Limited government = more jobs, higher incomes, better services


Would you support an amendment to the Utah Constitution that means thousands more jobs for Utahns, lets Utah families keep more of their income, and ensures that important state government services are prepared for natural disasters or emergencies?

An amendment to enact reasonable limits on growth in state government spending, based on growth in population and inflation, would deliver exactly that.

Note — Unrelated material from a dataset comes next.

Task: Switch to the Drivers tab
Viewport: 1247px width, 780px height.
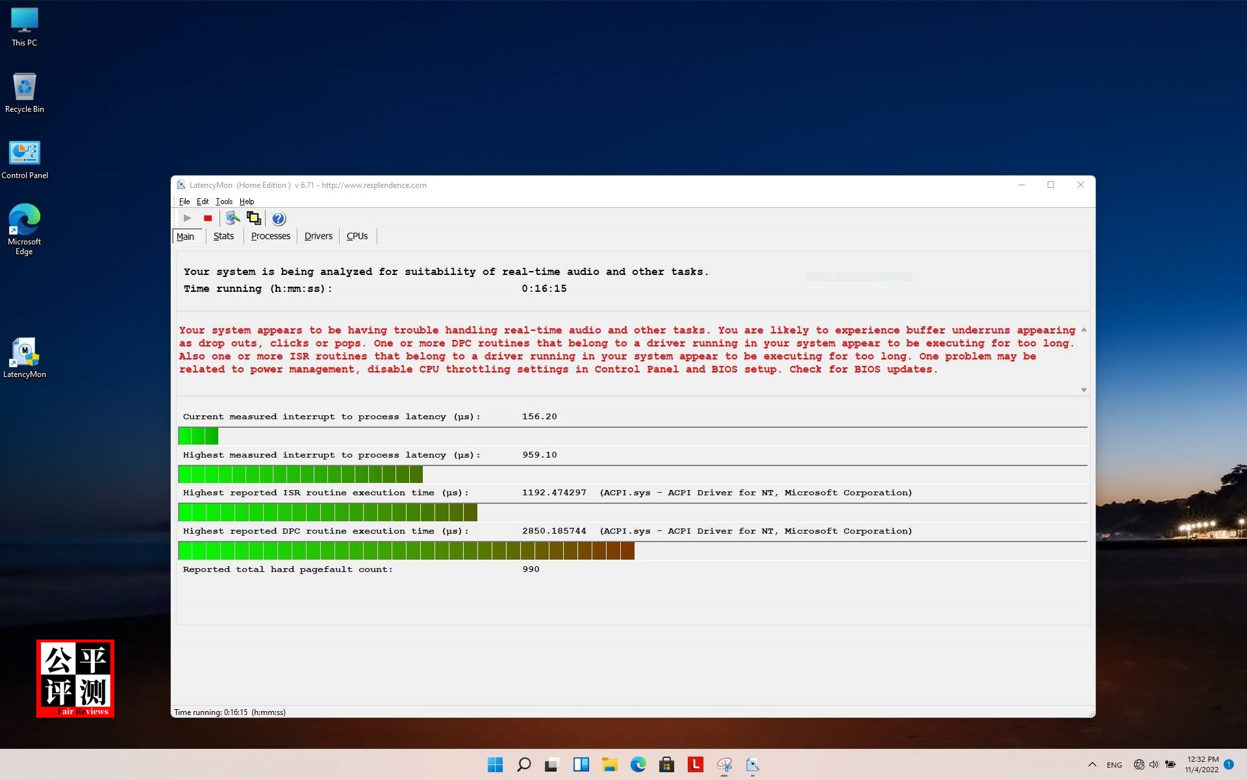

Based on an academically peer-reviewed research article authored by Sutherland Institute policy staff and recently published in the scholarly journal Public Budgeting and Finance, enacting such a government spending amendment in 1990 would have given Utah families an extra $2,663 in 2009, from better economic performance and tax rebates. This amount of money is equivalent to an extra month’s pay for a new public school teacher in Utah at the average beginning teacher’s salary. Cumulatively between 1990 and 2009, the average family of four would have had more than $31,115 in extra income – enough for four years of college at the University of Utah, with almost $4,000 to spare.[1]

Just as important in today’s weak economy, the additional economic growth that Utah would have had in 2009 would equate to 19,681 more jobs in the state at the 2009 average monthly wage. And with proper savings measures included, a government spending amendment would have set aside $3,938,032,787 by 2009 in savings to use to help the state recover from a natural disaster or emergency and/or to stabilize government spending on law enforcement, public schools, and safety-net programs during the current recession.

Some oppose the idea of creating more restrictions on the growth of state government, based on concerns about negative potential impacts from such policies on the lives of Utahns. Contrary to these concerns, this scholarly research paper suggests that that there will be many positive impacts on the lives of families and individuals in Utah if the state puts reasonable limits on government growth in the Utah Constitution. The economic and social benefits of a government spending amendment should encourage conservatives and responsible citizens, and should give pause to the proponents of big government.

[1] Based on 60 credits of lower division and 60 credits of upper division resident tuition and mandatory fees at the University of Utah, using 2011-2012 rates.